Cryptocurrencies have had a crazy 2022 with many of them crashing during the most recent bear market. Not only the crypto market is affected. The stock market has also been suffering heavy losses this year. Some of this bearish behavior of the markets has to do with the quantitative adjustment of the Federal Reserve.
Cryptocurrencies have been involved in a hurricane of positions that have made them the trading platform bitcoin up most volatile financial investment instruments in history for a year that has not started precisely as expected. With such a revolutionized financial market and the constant economic measures that arise around it, Bitcoin and other cryptocurrencies are subject to evaluation from an investment perspective.
The market may continue in a bearish phase, but, as everything is possible, the forecasts of many specialists who assume that cryptocurrencies will increase their value as of the second half of 2022 may come true.
What does a quantitative adjustment refer to?
The Fed’s measures have begun to tighten since the US economy is not giving the expected responses, a crisis that, unfortunately, is affecting all markets. A constant fight that brings the United States together with the Central Banks against the increase in interest rates and inflation seems to have no end. As a result, the FED now proposes that the federal reserves should be reduced until they reach 7.9 million Dollars.
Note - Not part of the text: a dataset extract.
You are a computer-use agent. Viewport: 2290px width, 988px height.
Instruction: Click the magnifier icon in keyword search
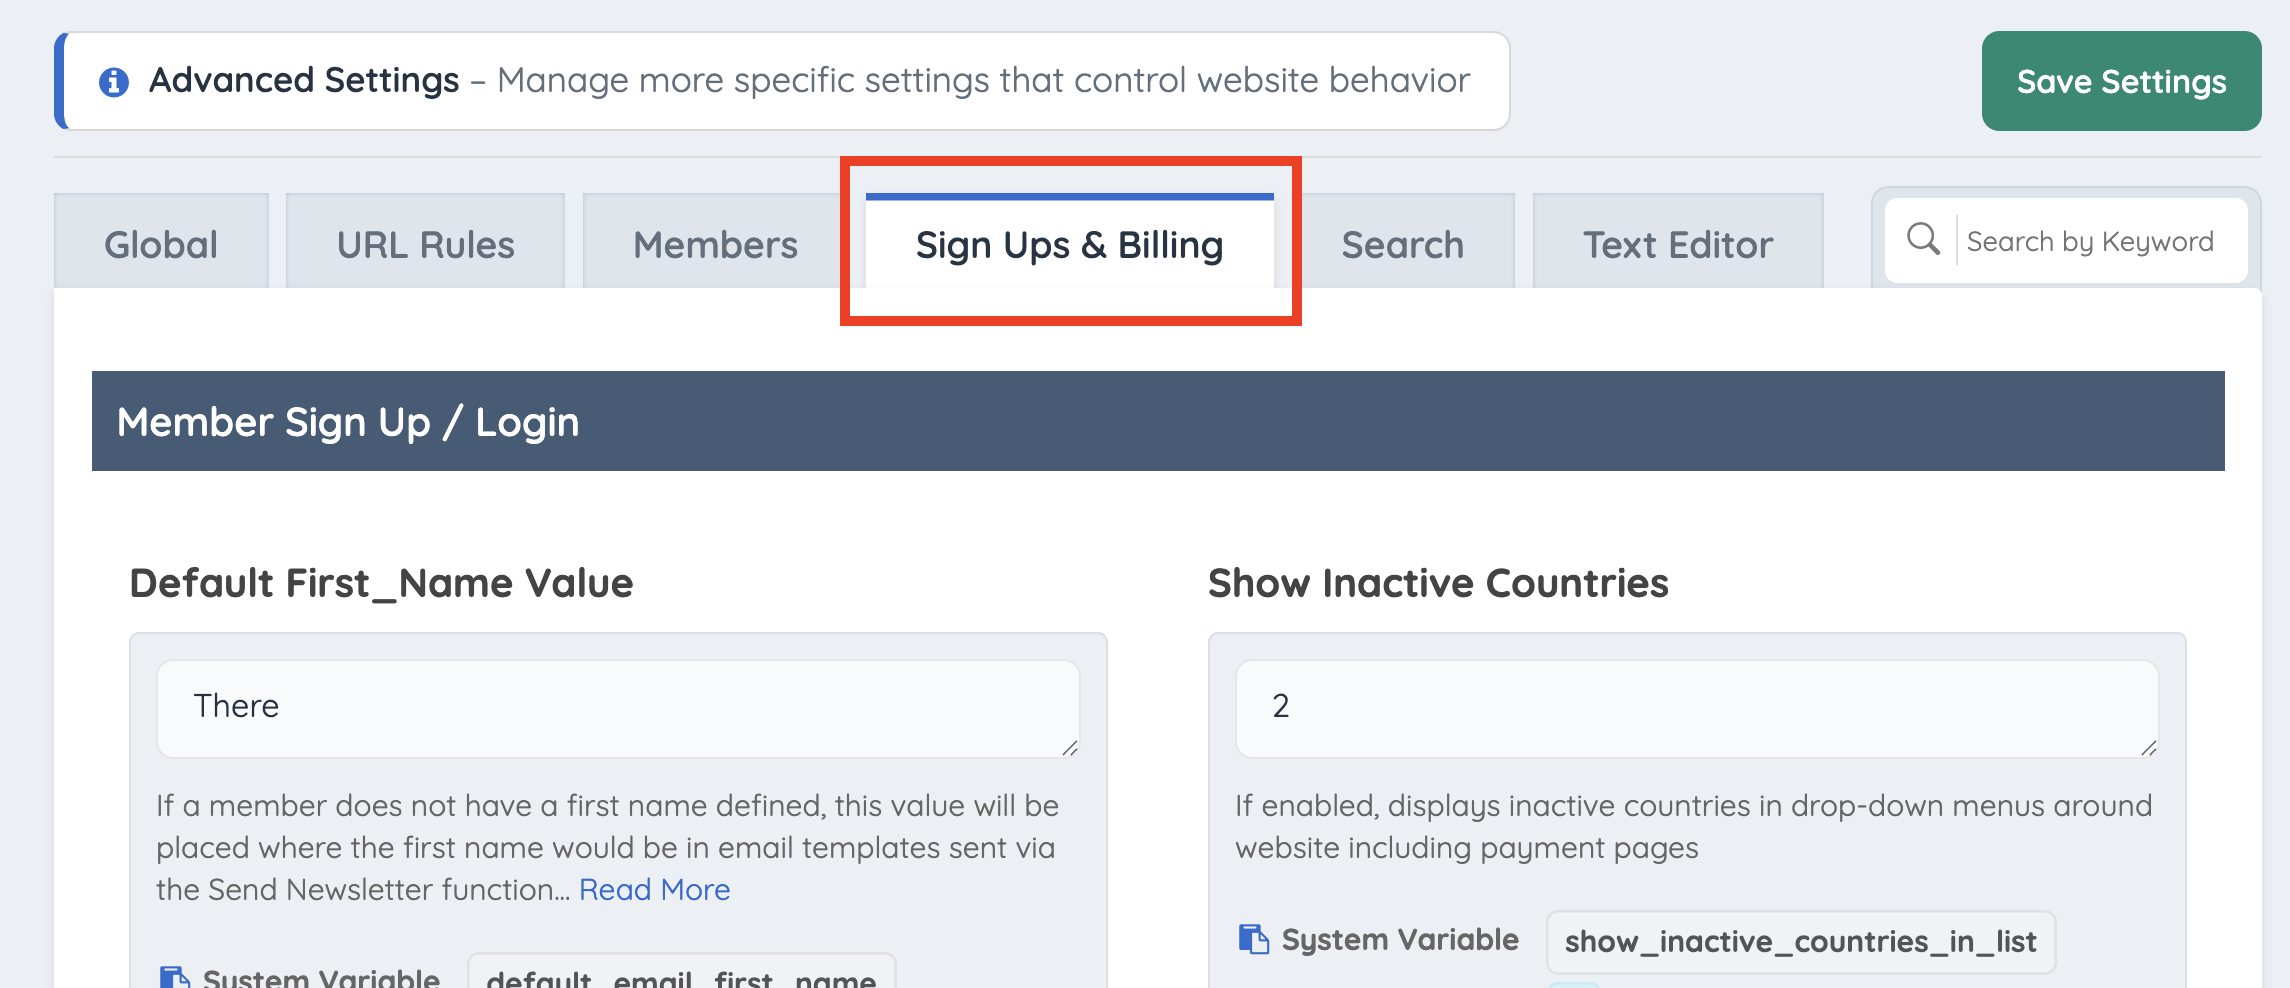point(1922,239)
But what does this quantitative adjustment, known by its acronym QT, refer to? This financial and economic strategy is based on reducing the issue or supply of money, thus contributing to the increase in interest rates in a predictable way. The main impact of these measures is on financial markets and stocks, as yields decline in the face of runaway inflation.
This measure comes at the wrong time since investors in both cryptocurrencies and stocks are disappointed by a situation increasingly strangling the country’s economy, finances, and, in a certain way, the world. Although this measure has not been implemented very often, economists assume that with a reduction in liquidity, inflation may be limited and begin to decrease.
The decrease in the issuance of bonds and other treasury instruments, as well as less printing of traditional currencies, dramatically benefits the cryptocurrency market.
Financial changes that can benefit cryptocurrencies
The effects of this quantitative adjustment measure may be seen by mid-June when sales of Federal Reserve bonds begin to enter the country. On the other hand, there is the fact that workers in retail stores and hotels have increased their income, which, in the face of a possible reduction in liquidity, would have greater capacity in terms of capital to invest.
Although BITCOIN trend records have never responded positively to this type of measure, many investors tend to accumulate their crypto assets to wait for the best trend for sale. Many specialists on cryptocurrencies, such as Nigel Green, assume that we could be facing a possible rebound trend where cryptocurrencies could be considered a refuge value.
With salary increases, people can have their capital to make investments in cryptocurrencies; that is where investors must diversify their portfolios. Although Bitcoin has suffered drastic drops in value, it is being evaluated and considered by many as a valuable reference asset. The printing of money executed by the Federal Reserve has been disproportionate since the Covid-19 pandemic, now is the time to limit it.
The solution against inflation may be approaching, but the markets are highly vulnerable; what is expected is that these measures will not continue to affect the development of cryptocurrencies to the point of leading them to financial suffocation. The tightening of financial measures could further complicate the situation of these digital assets. Still, their decentralization could be strengthened and change the economic turn, involving more users in future investments.
These 15 days that are about to pass are crucial, which is why it is suggested to evaluate each day with great caution, as well as the various market factors since, at this point, everything is correlated. The war between Russia and Ukraine, the constant financial measures of the FED, and the oil prices are the most impacting factors in economic history and their effect on the crypto market.
Conclusion
Cryptocurrencies and altcoins could mark a drastic turn in finance and investment. Investors’ eyes tend to always be on the side of solid movements and changing trends in the financial market. In such a vulnerable situation, nothing is safe for any financial markets; it is necessary to make decisions with caution.